Near-Infrared Spectra Combining with CARS and SPA Algorithms to Screen the Variables and Samples for Quantitatively Determining the Soluble Solids Content in Strawberry
LI Jiang-bo, GUO Zhi-ming, HUANG Wen-qian, ZHANG Bao-hua, ZHAO Chun-jiang*
Beijing Research Center of Intelligent Equipment for Agriculture, Beijing Academy of Agriculture and Forestry Sciences, Beijing 100097, China
Abstract:In using spectroscopy to quantitatively or qualitatively analyze the quality of fruit, how to obtain a simple and effective correction model is very critical for the application and maintenance of the developed model. Strawberry as the research object, this research mainly focused on selecting the key variables and characteristic samples for quantitatively determining the soluble solids content. Competitive adaptive reweighted sampling (CARS) algorithm was firstly proposed to select the spectra variables. Then, Samples of correction set were selected by successive projections algorithm (SPA), and 98 characteristic samples were obtained. Next, based on the selected variables and characteristic samples, the second variable selection was performed by using SPA method. 25 key variables were obtained. In order to verify the performance of the proposed CARS algorithm, variable selection algorithms including Monte Carlo-uninformative variable elimination (MC-UVE) and SPA were used as the comparison algorithms. Results showed that CARS algorithm could eliminate uninformative variables and remove the collinearity information at the same time. Similarly, in order to assess the performance of the proposed SPA algorithm for selecting the characteristic samples, SPA algorithm was compared with classical Kennard-Stone algorithm. Results showed that SPA algorithm could be used for selection of the characteristic samples in the calibration set. Finally, PLS and MLR model for quantitatively predicting the SSC (soluble solids content) in the strawberry were proposed based on the variables/samples subset (25/98), respectively. Results show that models built by using the 0.59% and 65.33% information of original variables and samples could obtain better performance than using the ones obtained by using all information of the original variables and samples. MLR model was the best with R2pre=0.909 7, RMSEP=0.348 4 and RPD=3.327 8.
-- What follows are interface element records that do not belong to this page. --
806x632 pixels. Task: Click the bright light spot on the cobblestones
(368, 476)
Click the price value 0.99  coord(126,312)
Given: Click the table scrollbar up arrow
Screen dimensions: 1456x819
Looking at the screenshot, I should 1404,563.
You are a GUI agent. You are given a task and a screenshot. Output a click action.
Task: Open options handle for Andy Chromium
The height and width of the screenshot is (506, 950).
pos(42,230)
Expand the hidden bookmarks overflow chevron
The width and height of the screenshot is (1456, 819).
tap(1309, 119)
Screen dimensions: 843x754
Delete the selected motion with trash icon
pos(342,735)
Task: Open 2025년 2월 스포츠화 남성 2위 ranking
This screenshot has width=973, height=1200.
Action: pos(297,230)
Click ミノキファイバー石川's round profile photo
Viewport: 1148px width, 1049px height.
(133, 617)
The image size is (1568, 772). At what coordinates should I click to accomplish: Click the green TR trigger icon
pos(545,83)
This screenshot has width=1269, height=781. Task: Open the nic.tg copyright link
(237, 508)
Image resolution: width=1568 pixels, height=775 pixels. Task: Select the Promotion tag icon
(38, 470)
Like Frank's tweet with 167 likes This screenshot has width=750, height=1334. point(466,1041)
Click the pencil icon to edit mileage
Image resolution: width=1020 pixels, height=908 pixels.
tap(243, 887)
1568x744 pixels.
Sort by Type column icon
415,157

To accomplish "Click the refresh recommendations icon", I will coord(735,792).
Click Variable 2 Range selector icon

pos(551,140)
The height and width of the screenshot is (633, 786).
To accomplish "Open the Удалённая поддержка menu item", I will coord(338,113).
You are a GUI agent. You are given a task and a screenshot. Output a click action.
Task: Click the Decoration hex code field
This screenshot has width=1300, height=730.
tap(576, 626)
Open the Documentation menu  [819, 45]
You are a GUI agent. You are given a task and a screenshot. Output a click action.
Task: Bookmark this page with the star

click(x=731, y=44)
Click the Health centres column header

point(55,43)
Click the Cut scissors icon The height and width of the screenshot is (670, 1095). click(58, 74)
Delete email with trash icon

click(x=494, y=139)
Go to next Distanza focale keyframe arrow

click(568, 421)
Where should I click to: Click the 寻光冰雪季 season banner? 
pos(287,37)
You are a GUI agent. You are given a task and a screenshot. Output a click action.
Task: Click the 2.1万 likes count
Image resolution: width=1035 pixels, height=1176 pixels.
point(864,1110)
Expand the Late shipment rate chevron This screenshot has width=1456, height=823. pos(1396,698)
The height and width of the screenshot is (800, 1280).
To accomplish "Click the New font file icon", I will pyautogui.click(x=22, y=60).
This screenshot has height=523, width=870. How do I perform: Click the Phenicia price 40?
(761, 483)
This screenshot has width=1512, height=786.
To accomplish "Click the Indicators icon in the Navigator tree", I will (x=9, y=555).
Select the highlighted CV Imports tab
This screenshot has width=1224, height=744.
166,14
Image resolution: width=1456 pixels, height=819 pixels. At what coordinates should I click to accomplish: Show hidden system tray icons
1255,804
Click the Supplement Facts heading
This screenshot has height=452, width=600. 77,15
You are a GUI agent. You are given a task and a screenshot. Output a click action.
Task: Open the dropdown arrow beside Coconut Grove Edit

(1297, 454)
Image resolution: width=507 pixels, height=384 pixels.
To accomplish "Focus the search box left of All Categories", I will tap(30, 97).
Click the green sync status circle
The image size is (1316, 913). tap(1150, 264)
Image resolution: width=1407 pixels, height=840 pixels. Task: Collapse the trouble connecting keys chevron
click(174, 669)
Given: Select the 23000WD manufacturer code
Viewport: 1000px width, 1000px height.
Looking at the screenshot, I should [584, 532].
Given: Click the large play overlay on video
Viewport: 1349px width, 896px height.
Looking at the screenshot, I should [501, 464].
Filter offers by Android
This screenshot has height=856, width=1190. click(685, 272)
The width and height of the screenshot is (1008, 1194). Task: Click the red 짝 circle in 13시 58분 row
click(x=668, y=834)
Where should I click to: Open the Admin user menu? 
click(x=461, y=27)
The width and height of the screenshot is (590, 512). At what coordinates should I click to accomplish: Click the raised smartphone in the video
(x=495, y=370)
李江波,郭志明,黄文倩,张保华,赵春江* . 应用CARS和SPA算法对草莓SSC含量NIR光谱预测模型中变量及样本筛选 [J]. 光谱学与光谱分析, 2015, 35(02): 372-378.
LI Jiang-bo, GUO Zhi-ming, HUANG Wen-qian, ZHANG Bao-hua, ZHAO Chun-jiang* . Near-Infrared Spectra Combining with CARS and SPA Algorithms to Screen the Variables and Samples for Quantitatively Determining the Soluble Solids Content in Strawberry. SPECTROSCOPY AND SPECTRAL ANALYSIS, 2015, 35(02): 372-378.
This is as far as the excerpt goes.